Al nuevo piso de madera de Ligia, nueva prueba de su buen gusto (sí, esa cosa todavía existe, sobre todo entre estas mujeres histéricas), se ha consagrado una buena media hora. Es totalmente cierto, la mujer es experta en la disciplina de la decoración, todos los cacharros y cachivaches están entre sí concertados. Por eso será que vive sola, se sabe que este tipo de decorado aguanta poco el abuso humano. Tan brillante Ligia, nuevo piso de madera coincidiendo con su aniversario. Puede sentirse a metros la elación que la embarga. Henos aquí toda la familia, todo el matriarcado convocado alrededor de nuestra religión fetichista.
Se puede decir que la califa de esta religión es la abuela, convertida ella misma en una especie de ídolo con sus trece cirugías, sin edad, con sus lentes de contacto color azul y sus grotescas pestañas postizas. Ligia es la sacerdotisa principal. Mi mamá y Samanta son las ayudantas del templo. Las legendarias Salcedo.

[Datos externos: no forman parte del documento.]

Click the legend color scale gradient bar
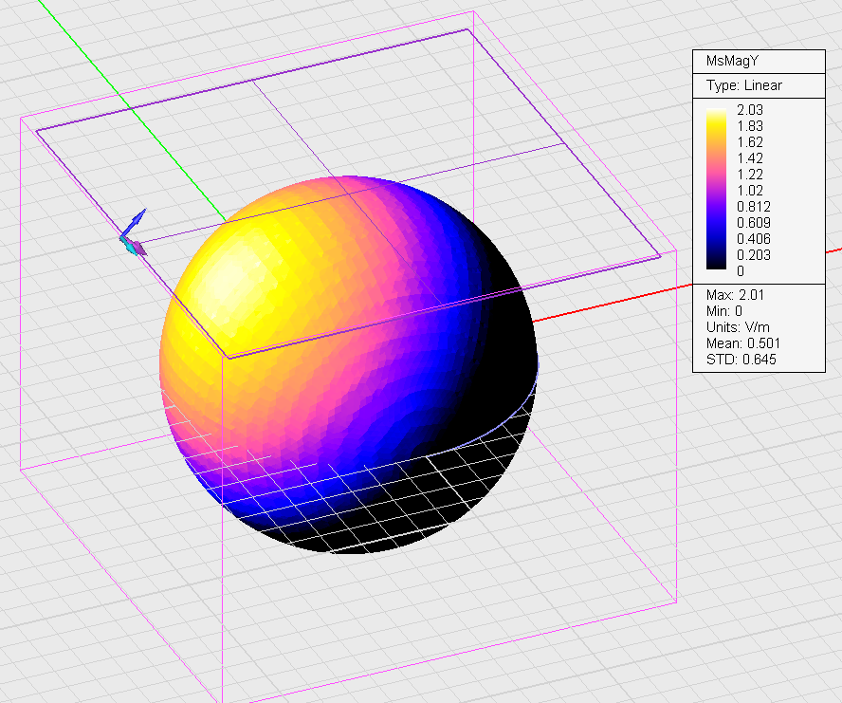Image resolution: width=842 pixels, height=703 pixels. [x=716, y=191]
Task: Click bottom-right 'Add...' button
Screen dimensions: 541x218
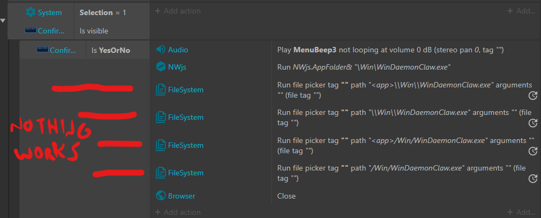Action: click(522, 212)
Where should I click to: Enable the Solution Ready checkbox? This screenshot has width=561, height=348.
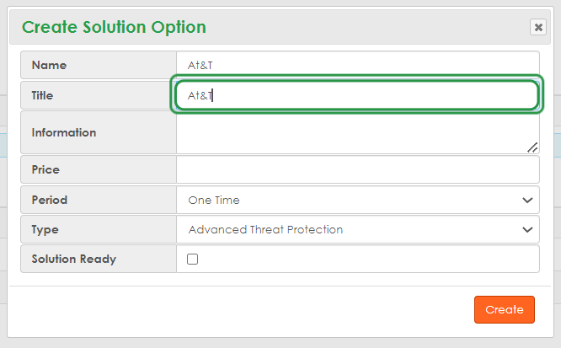192,260
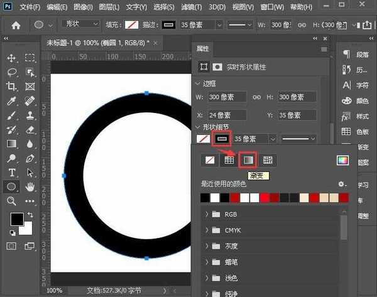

“Estoy tan golpeada con la muerte de Dino Martin”. Esperábamos la historia, y la abuela ha arrancado. “Qué falta vas a hacer, Dino. Eras uno de los últimos gentleman que quedaban en Bogotá. Niñas estoy hablando de la era dorada en que todavía había, televisión decente, políticos decente. Y la música era verdadera música no estos tétricos sonidos que se escuchan hoy en día. Dentro de ese tipo de música de verdad, Dino Martin figuró en primera fila. Brindemos por el artista, te has marchado para  siempre, pero siempre estarás en nuestro corazón. Por favor Adela…”

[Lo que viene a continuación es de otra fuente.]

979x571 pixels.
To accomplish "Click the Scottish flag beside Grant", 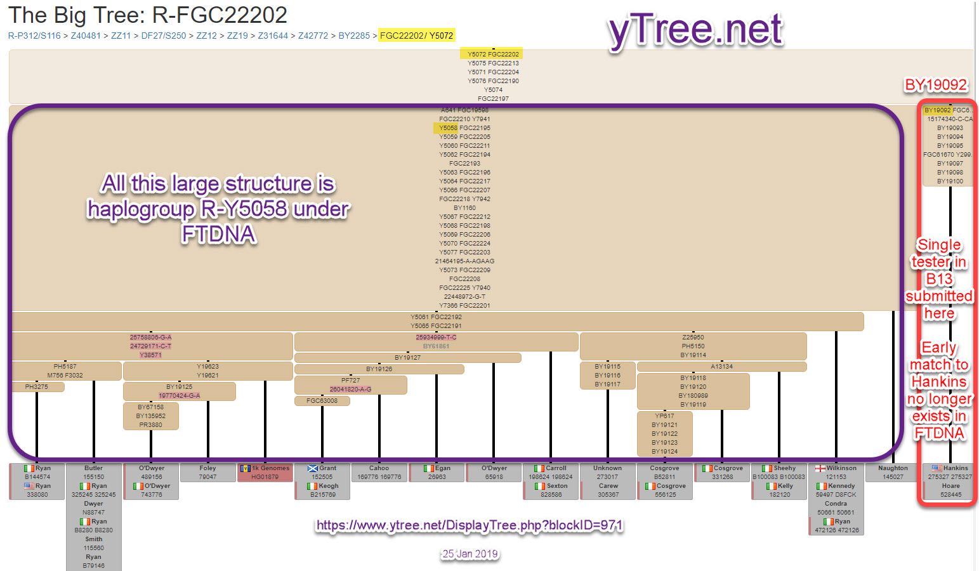I will [313, 468].
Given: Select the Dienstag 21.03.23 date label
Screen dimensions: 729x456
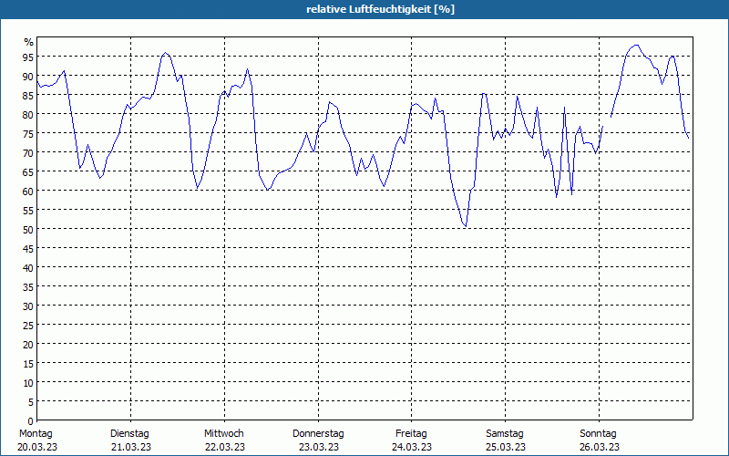Looking at the screenshot, I should point(130,440).
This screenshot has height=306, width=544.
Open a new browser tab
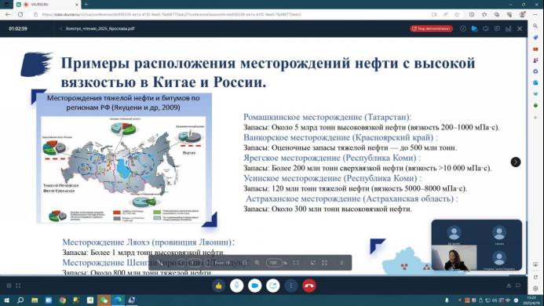tap(86, 5)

Mamá arrimó al computador y selecciónó el archivo de Dino Martin y la sesión comenzó con su éxito más sonado “No necesitamos más…si cuando estoy junto a ti…mi corazón corre veloz…y el oxígeno es una droga…que te hace ver más hermosa…no necesitamos más…” Las lagrimas que vertieron los ojos de Dora Salcedo Estela, mi abuela, la califa de la religión Salcedo, tan gordas como unas babosas, me inquietaron un poco. Me reí nerviosa y Ligia me hizo cara de regaño. La abuela ahora gemía y plañía. Muy modosa saqué mis kleenex y se los pasé, sin dejar de emitir mi risita nerviosa. Se puede llorar con lentes de contacto, acababa de descubrir. “No necesitamos más…con tu amor de plato principal…con una rosquilla me acabo de llenar…en el invierno con tu aliento…no siento frío, eres mi abrigo…no necesitamos más…tan grande es este amor nuestro…que aprendo a vivir sin lujos ni adefesios…” Todo en un arreglo de balada bastante sencillo, pero suficiente para que mi madre se sume al plañir de mi abuela y a Ligia y Samanta se les humedezcan las pestaña postizas.
Dino Martin, un profeta de la religión Salcedo, estilo pop hispano de los años sesenta, muy parecido al argentino Leo Dan. La abuela extrae de una bolsa que ha traido el empaque de un disco de acetato impreso con el rostro varonil, los labios sensuales, la nariz proporcionada y los ojos intensos bajo mechones de negrísimo pelo, de Dino Martin en la época en que pensaba que la historia de la humanidad culminaba en su persona. “Sin duda era un hombre atractivo”, adelanta Ligia, perfecta sobre su piso de madera nuevo.